C’est avec une profonde tristesse que j’apprends le décès de Janine Blum, 88 ans, ancienne déportée survivante d’Auschwitz. Un grand témoin est parti. Une grande dame s’en est allée.
J’ai connu Janine Blum il y a 18 ans, au détour d’une cérémonie du souvenir au « Monument des Fusillés » à Belfort. Fidèle parmi les fidèles, elle était de toutes les cérémonies en mémoire de la déportation. Discrète, elle assistait, avec une émotion certaine, à tous ces instants en la mémoire de tous ceux qui ne sont pas revenus. Et tout particulièrement pour sa sœur Mado à qui elle dédiait ses témoignages.
Mado, 15 ans, et Janine, 16 ans, Belfortaines réfugiées dans le Sud de la France, avaient été arrêtées par la Gestapo à Rodez en avril 1944. Leur faute ? Etre juives.
Deux sœurs unies dans l’épreuve, avec les mêmes liens sans doute, et presque le même âge, qu’Anne Frank et sa sœur…
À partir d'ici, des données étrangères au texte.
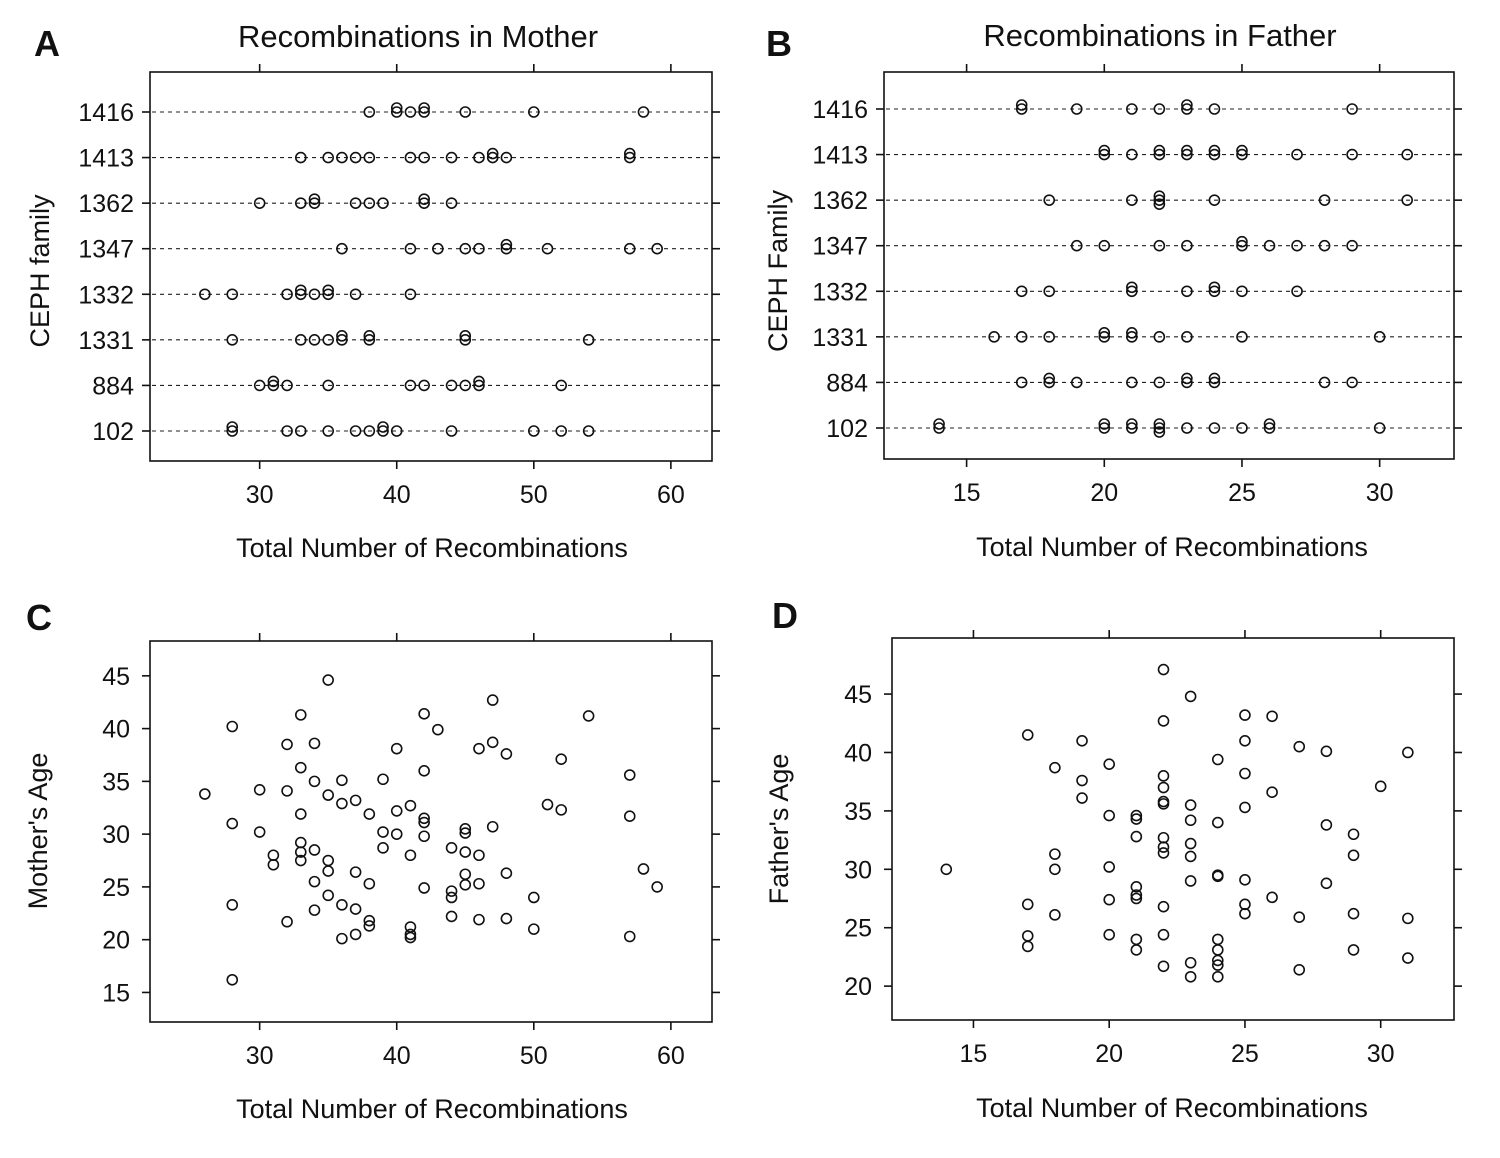 The height and width of the screenshot is (1158, 1500). I want to click on panel-a-y-tick-label: 1332, so click(106, 295).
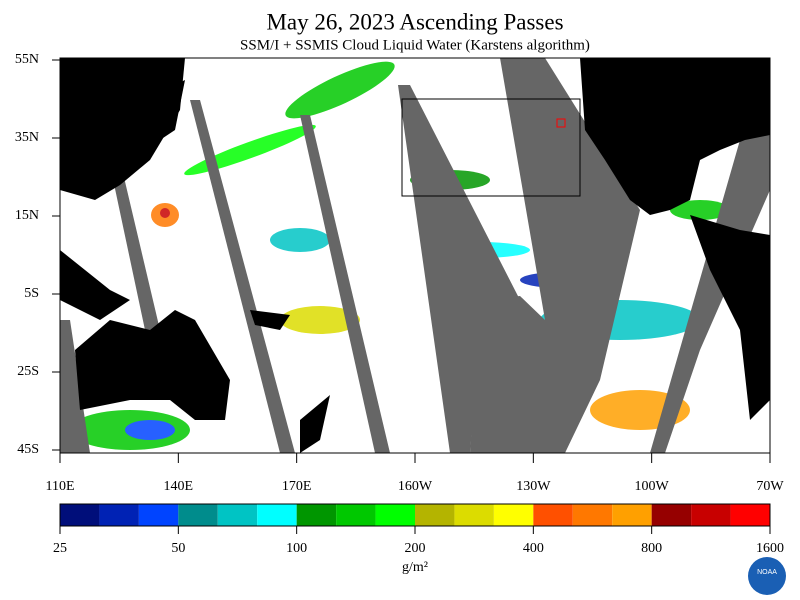 This screenshot has width=800, height=600. Describe the element at coordinates (770, 486) in the screenshot. I see `lon-label: 70W` at that location.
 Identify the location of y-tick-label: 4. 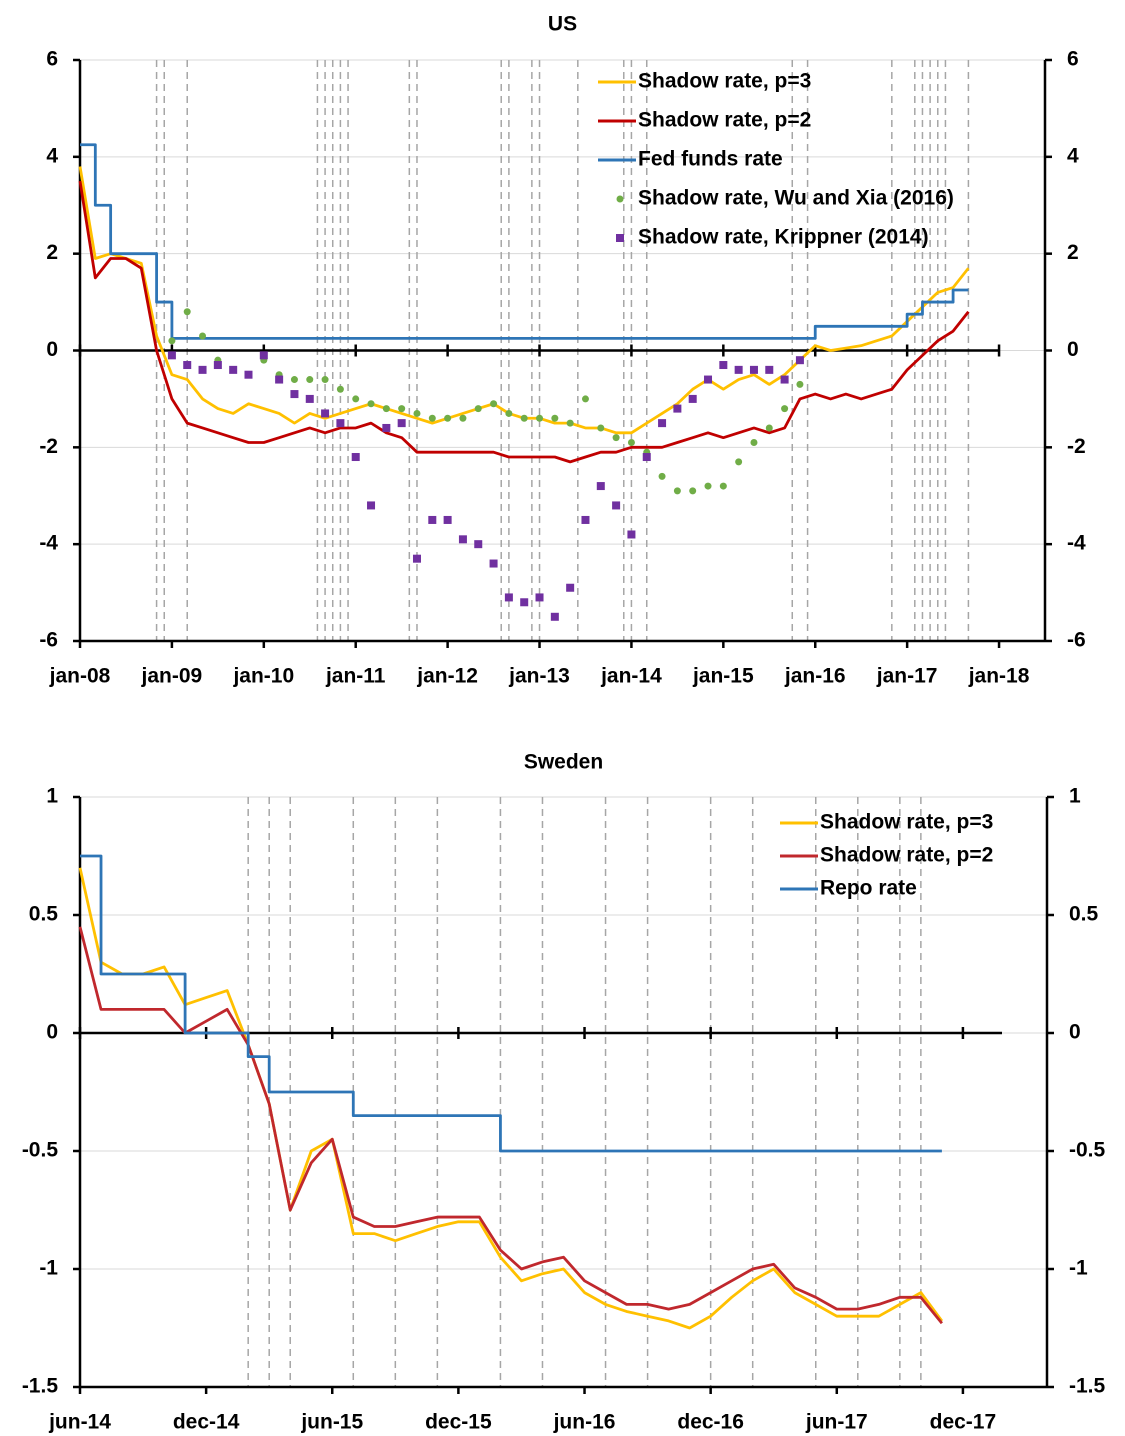
(52, 156).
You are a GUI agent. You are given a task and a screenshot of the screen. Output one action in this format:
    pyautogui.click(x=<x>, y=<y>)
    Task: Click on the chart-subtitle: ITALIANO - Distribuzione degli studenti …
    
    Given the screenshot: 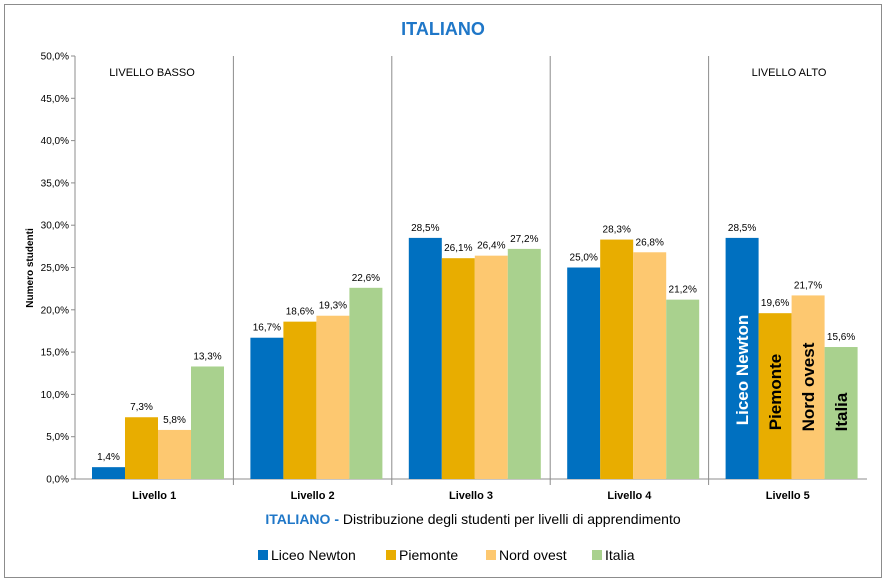 What is the action you would take?
    pyautogui.click(x=472, y=519)
    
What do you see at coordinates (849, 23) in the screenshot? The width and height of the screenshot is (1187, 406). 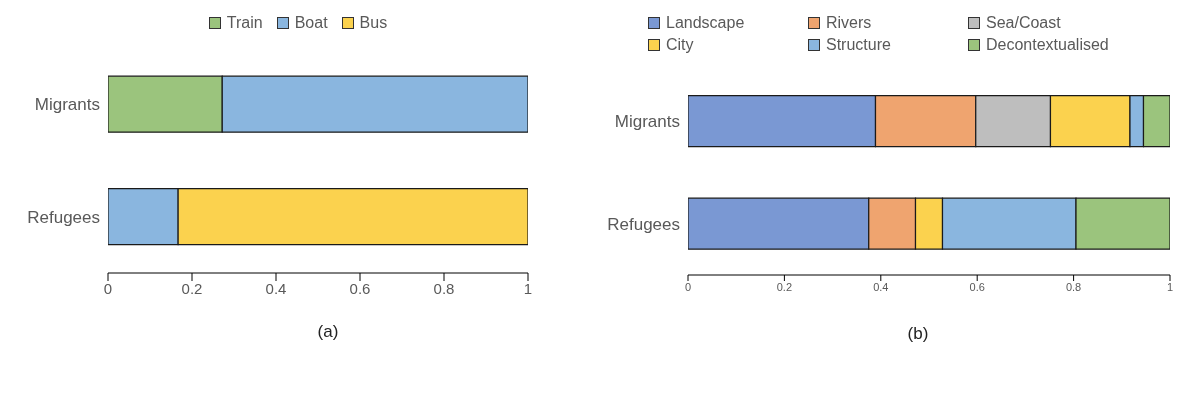 I see `legend-label: Rivers` at bounding box center [849, 23].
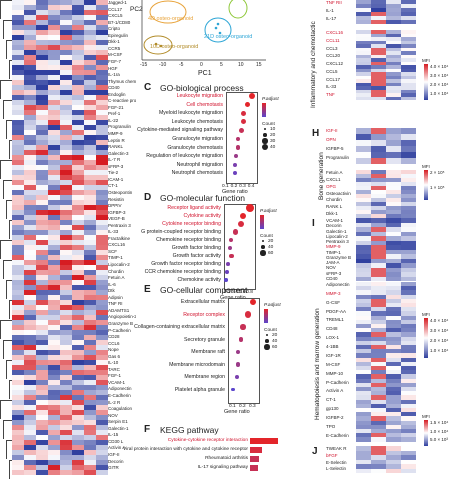 The image size is (474, 479). I want to click on go_cc-term-label: Membrane microdomain, so click(197, 364).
Internées à Drancy, elles rejoignent le camp de concentration d’Auschwitz par le convoi 74 : 1200 personnes, dont 904 gazées dès l’arrivée… Janine et sa sœur sont sélectionnées parmi les 108 femmes survivantes pour travailler au camp dans des conditions épouvantables. Elles sont ensuite envoyées, affaiblies, au camp de Bergen-Belsen, puis Theresienstadt près de Prague, où Mado, la petite sœur chérie, meurt du typhus le 15 mai 1945…une semaine après la capitulation allemande ! « Quelle horreur, Mado a tout supporté pour en arriver là ! Ma petite sœur si douce qui ne se plaignait jamais ! », témoignera-t-elle plus tard devant des lycéens.
Janine sera rapatriée en juin 1945. Mais elle ne pourra jamais oublier, ni dans sa chair (son numéro d’Auschwitz tatoué sur le bras gauche), ni dans sa tête, ni dans son cœur. Elle a inlassablement témoigné devant les jeunes, pour transmettre la mémoire de la déportation, et faire que plus jamais de telles horreurs ne recommencent.
A l’heure où la montée de la violence, de la haine de l’autre, de l’antisémitisme, et plus globalement du racisme, minent encore le monde, à l’heure où des attentats et des tragédies forment une terrible actualité, Janine Blum a continué à témoigner. Sans cesse. Sans douter. Parce que c’est ainsi, par la persévérance, par l’édification des plus jeunes, que le bien triomphe toujours du mal. Un jour.
« Oh Terre de détresse, où nous devons sans cesse, piocher… », dit le Chant des Marais.
A côté de ce devoir de mémoire, Janine la Belfortaine a aussi eu la joie d’avoir une famille grande et unie : son mari Georges, leurs trois enfants et leurs nombreux petits-enfants. Préfiguration du monde de joie qu’elle voulait pour demain.
« Oh Terre d’allégresse, où nous pourrons sans cesse, aimer… », dit enfin le Chant des Marais, devenu le Chant des Déportés.
Les dernières grandes joies de Janine Blum auront été sa remise de la Légion d’Honneur le 11 novembre dernier à la mairie de Belfort. Et, il y a dix jours, le mariage de son petit-fils David. Pour l’occasion, la famille avait convié chez elle tous les proches, tous les amis, pour un grand et beau moment de fête, dans une journée radieuse. Entourée de ses amies, Janine était installée sur la terrasse. Nous avons encore échangé quelques mots.
Autour d’elle, partout étaient la vie et la jeunesse. En ayant ainsi traversé le temps, en ayant survécu à l’horreur, en ayant passé le relais aux nouvelles générations, Janine Blum pouvait avoir le sentiment du devoir accompli, et être fière de sa vie.
A son mari Georges, à leurs enfants, petits-enfants et à toute la famille, je présente mes condoléances émues.
Mme Janine Blum, le 11 Novembre dernier.